Implementation science also supports this. Fixsen et al. (2005) highlights the importance of ongoing coaching, performance feedback, and adaptations based on local context when embedding professional practices. One-off training without follow-up often leads to knowing about” rather than being able to do”.

The EEF PD guidance draws on this body of evidence. Embedding mechanisms are not optional extras but necessary conditions for impact.

Key takeaways for PD leaders in secondary and trust settings


If you are leading professional learning in a secondary school or across a trust, consider these reflective questions:
1. Are staff using prompts that are designed by them and for them?

Generic posters rarely change behaviour. Tailored cues work better.
2. Are action plans specific and visible?
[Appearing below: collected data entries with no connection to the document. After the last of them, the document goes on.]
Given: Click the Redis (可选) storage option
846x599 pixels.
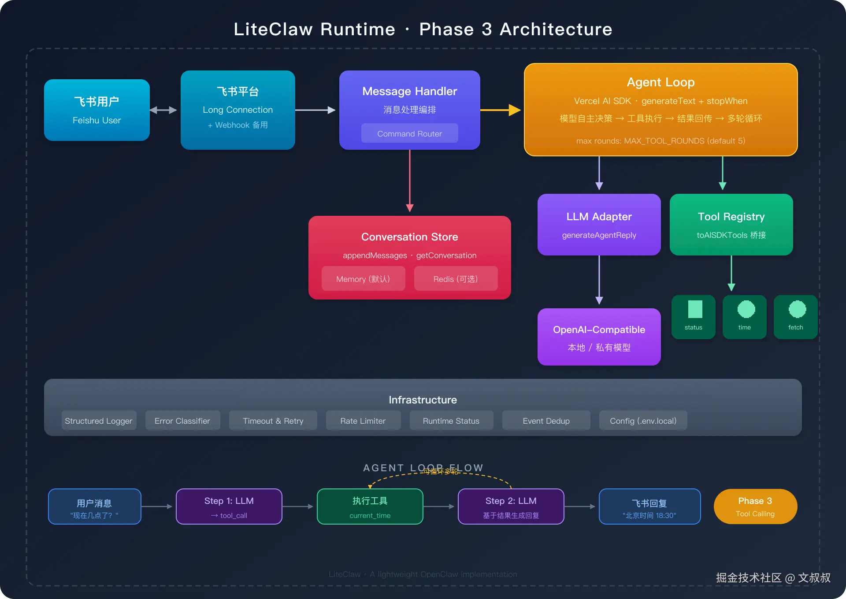Looking at the screenshot, I should click(456, 279).
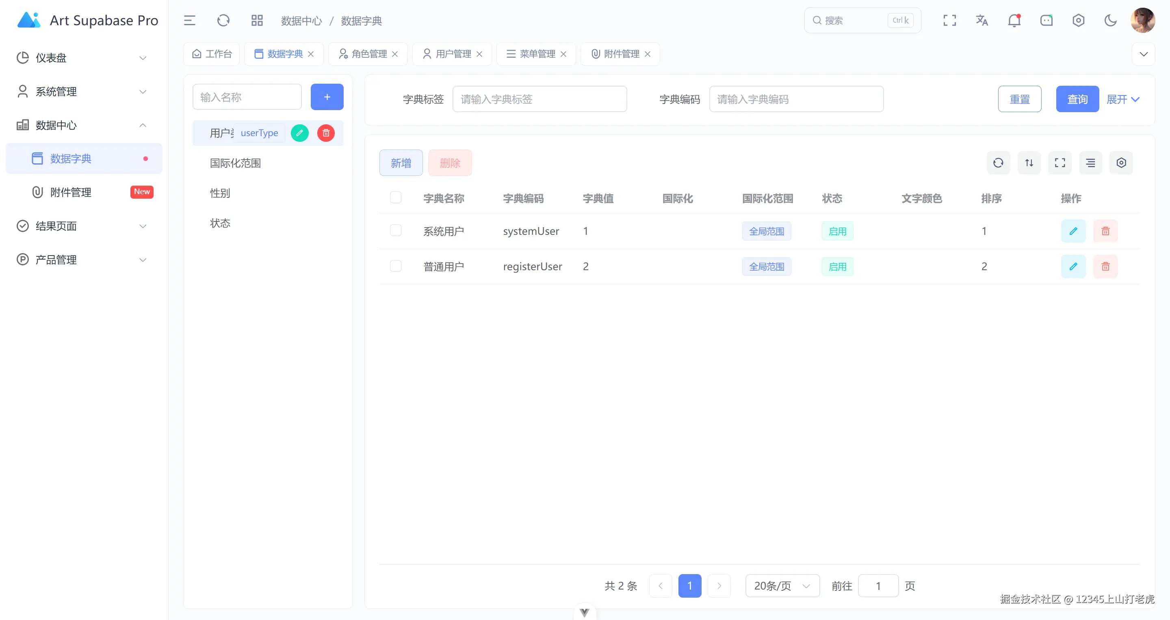Check the 普通用户 row checkbox
Image resolution: width=1170 pixels, height=620 pixels.
396,266
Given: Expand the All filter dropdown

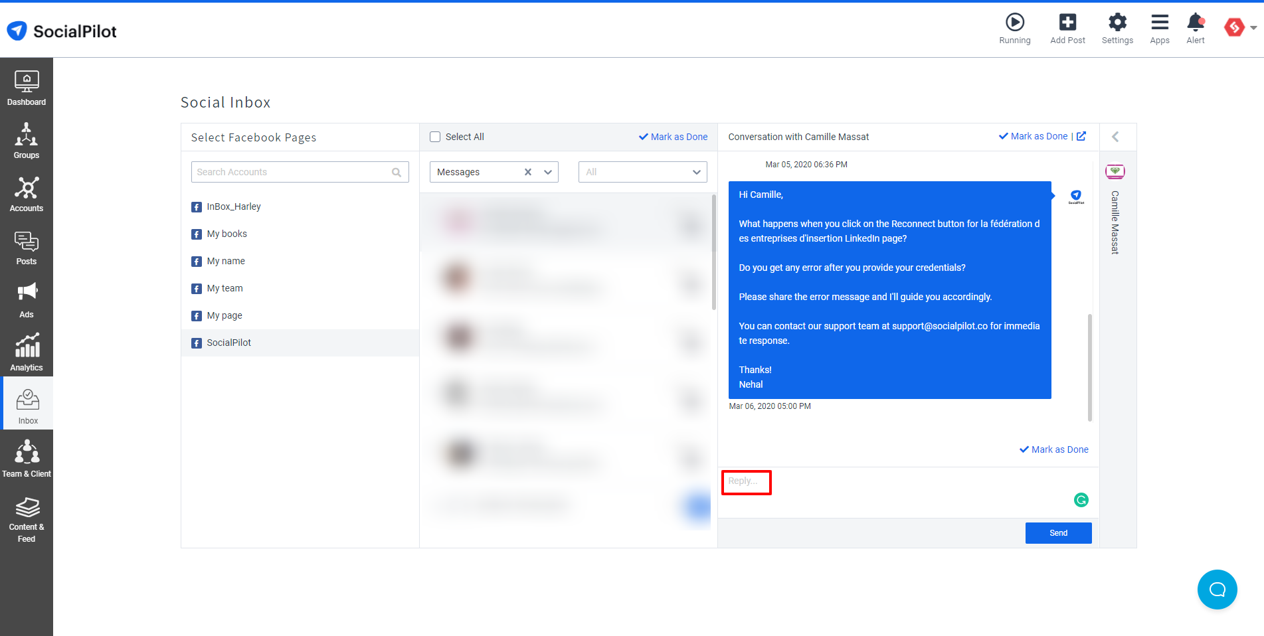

Public, time-bound plans increase accountability and help colleagues support each other.
3. Is there a system of feedback that supports rather than evaluates?

Monitoring should feel developmental, not performative.
4. Do teachers have opportunities to practise in context?

Rehearsal time must be part of CPD, not an optional extra.
5. Are you returning to the strategy weeks and months later?

Sustainability means checking back, not moving on.

Final word

Embedding practice is not about more work. It is about deeper work. When teachers are supported to make small, focused changes and return to them over time, professional development moves from an event to a process.

If you want your PD to stick, build in prompts. Make the planning public. Create room for practice. Follow up with feedback. And most importantly, revisit!

Because when embedding is designed with care, the strategies you introduce in September might just become habits by July.

References:
• EEF-Effective-Professional-Development-Guidance-Report.pdf Education Endowment Foundation (2021). Effective Professional Development Guidance Report.
• EEF_Metacognition_and_self-regulated_learning.pdf Education Endowment Foundation
• (PDF) Implementation Research: A Synthesis of the Literature Dean L. FixsenFixsen, D. L., Naoom, S. F., Blase, K. A., Friedman, R. M., & Wallace, F. (2005). Implementation Research: A Synthesis of the Literature.